Du Bouvard's jaw tightened as the pistol fire stopped and the boat from which it had come swept around in a sharp turn. Whether it had been Laguia or not, the combination of no more shooting and purposeful movement suggested that something unpleasant had happened to the Marine's target. And the fact that one of his divers had been sighted had just reduced the other swimmer's already minute chances of success to virtually nothing.



"What do we do now?" Olier asked.



"There's damn-all we can do," du Bouvard replied flatly. "Except get the hell out of here before they get around to sending parties ashore to find out just where those divers came from."



"That sounds like an excellent idea to me," Olier said fervently, and started barking orders at the rest of their party.



"Is there any confirmation?" Simpson asked.



"No, sir." Halberstat shook his head. "If it was a diver, he either dove again or just sank, and the water's so muddy you can't see anything two feet below the surface. But young Probst's a reliable man. If he says he saw someone in the water, I believe him."



"So do I," Simpson admitted. "And Achates' problems may actually let the lunatics succeed.
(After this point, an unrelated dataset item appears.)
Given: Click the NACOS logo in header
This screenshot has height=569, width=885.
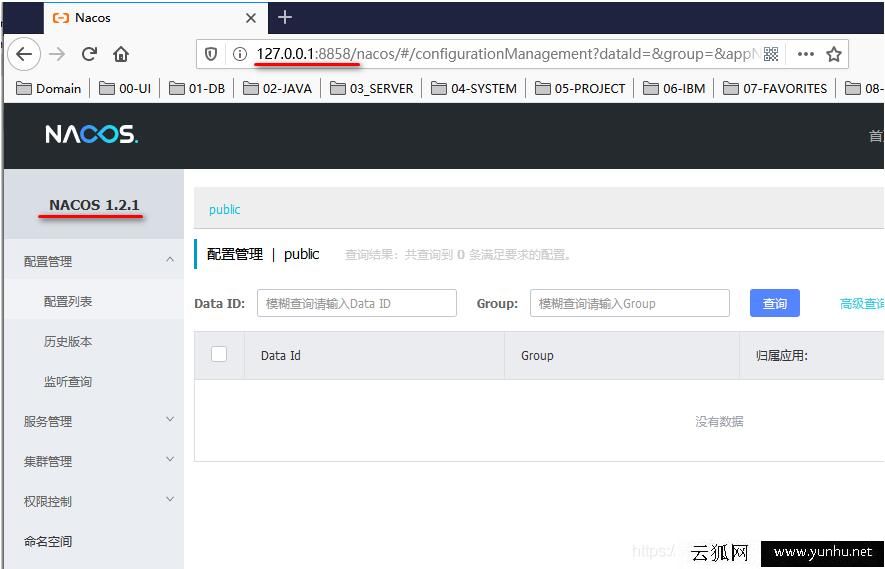Looking at the screenshot, I should (x=91, y=134).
Mind you," he smiled thinly, "I wouldn't be willing to risk any money betting on the probability, but Murphy doesn't play favorites."



Halberstat nodded. Before joining the navy, he'd never heard of the "Murphy" so many of the up-timers invoked, but he'd been eminently familiar with the concept Murphy enshrined.



"What are your orders, sir?" he asked.



Simpson thought for a moment, gazing down from the bridge wing at one of the mitrailleuses as the weapon poked out of its firing port and swung restlessly back and forth. He knew that some of the army's officers—like Frank Jackson—thought that his insistence on the more sophisticated and expensive mitrailleuses instead of the simpler Requa-style volley guns the army had adopted was simply one more example of his mania for "bells and whistles." And, he knew, they deeply resented the priority he'd gotten for allocations from the primers various up-time firearm reloaders had brought back with them.



But there were sound reasons for the successful, bitter campaign he'd waged in favor of the navy's mitrailleuses. The army's volley guns were an all-or-nothing proposition. Their cartridge cases had no individual primers, only touch holes, and were set off in a rapid-fire chain by a single powder train. In twentieth-century terms, they weren't "selective fire" weapons; when one shot was fired, every shot was fired. Even worse, in many ways, they were mounted as artillery pieces. The weapons were cumbersome, large, and impossible to traverse. When they fired, they delivered all of their rounds virtually simultaneously into a very small, relatively speaking, target area.